Love Is A Battlefield

This past weekend, our nephew got married, and like most weddings, family members gathered together to celebrate...and aggravate.

The first skirmish occurred during the rehearsal dinner when a relative of the bride came up to our happy little family group as we were sitting down to dinner.  Trying to make conversation, but inadvertently making enemies with every syllable he uttered, he asked one of Tim's sisters where she fit in the order of the siblings.

"I'm the oldest of the girls," she told him.

"Ahh, but you look like the youngest," he replied gallantly, but unfortunately within hearing of Rose who was across the table.

"Helloooo.  I'm sitting right here," Rose all but growled under her breath while the rest of us snickered.

Oblivious to the daggers Rose was shooting him with her eyes, he continued to dig himself deeper into the hole.

"So how old are your brothers?" he pressed.

"Tim and Tom are celebrating a milestone birthday this year,"  And she named a number I refuse to write because if I see a number that large associated with me in print, I may pass out.

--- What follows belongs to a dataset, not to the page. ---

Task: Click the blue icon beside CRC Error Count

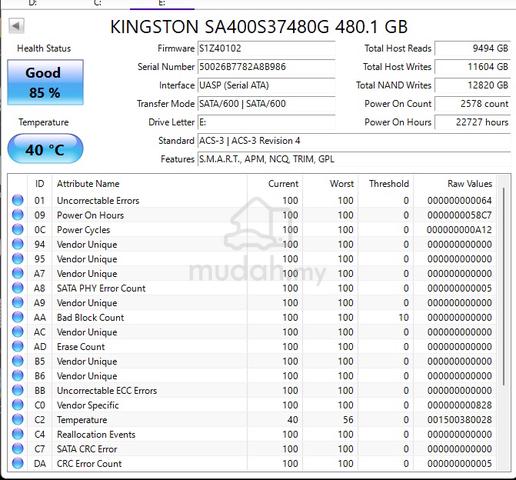Action: point(18,463)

"Really?!!?"  he had the nerve and misfortune to look surprised.  "That's all?  I am ten years older and I thought they were my age.  They are the youngest?"

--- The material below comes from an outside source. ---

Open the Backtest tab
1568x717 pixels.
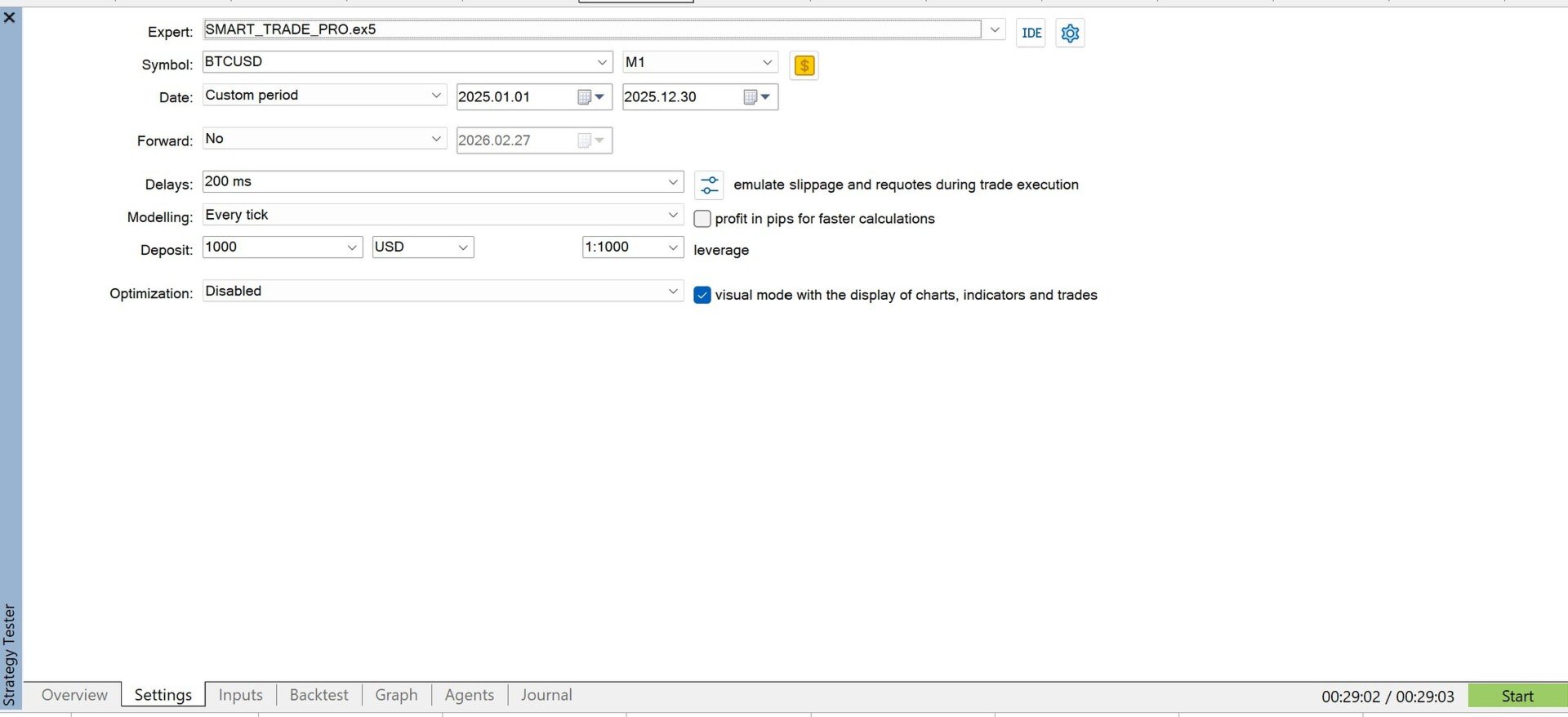319,695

Uh oh.  Tim's eyes narrowed, while Rose's crossed with the effort it took not to leap across the table and show him who was old.  We all sucked in a collective breath and tried to unobtrusively back away to avoid getting caught in the crossfire.

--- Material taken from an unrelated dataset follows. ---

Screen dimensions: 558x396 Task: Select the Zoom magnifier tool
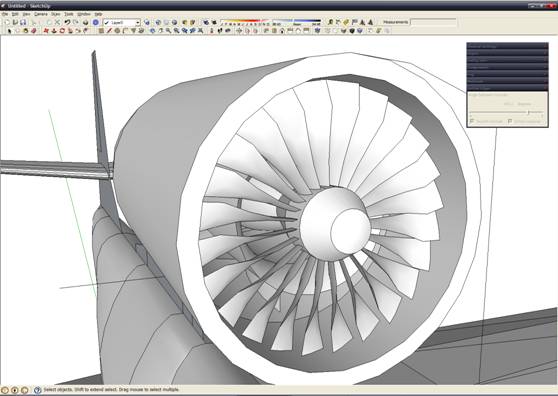pos(168,31)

I don't know what he had done with the money his mother had given him for charm lessons, but I hoped he had invested wisely.  He was going to need a lot of cash to pay the medical bills.

"I don't even dye my hair," he boasted, smoothing back the thinning strands.

"That's what we all say,"  Rose countered with a saccharine sweet smile, fluffing her own blond locks, while Tim sniped, "Yeah.  And the sky is green and the grass is blue," out of the corner of his mouth to me, while I kicked him under the table, hard.

Still not feeling the waves of hostility surging toward him, he continued, "I am the best looking.  See," he pointed across the room, "my one brother is grey and the other is bald."

"Maybe you're adopted," Rose offered, batting her eyelashes at him while preparing to go in for the kill.

Meanwhile, I kicked Tim harder to prevent him from entering the fray.  He subsided with a glare and a muttered, "Mirror, mirror, on the wall..."

"No.  Really.  I, too am the oldest and the best looking," he beamed at Tim's oldest sister, who, knowing he was a dead man walking leaned back while Rose finished him off.

"Well, we can't all be George Clooney," she declared.  As he opened his mouth again, she cut him off.  "One more word and it's off with your head, undyed hair and all."

The foolish man actually laughed, but finally had the good sense to retreat before he was carried, bleeding off the field.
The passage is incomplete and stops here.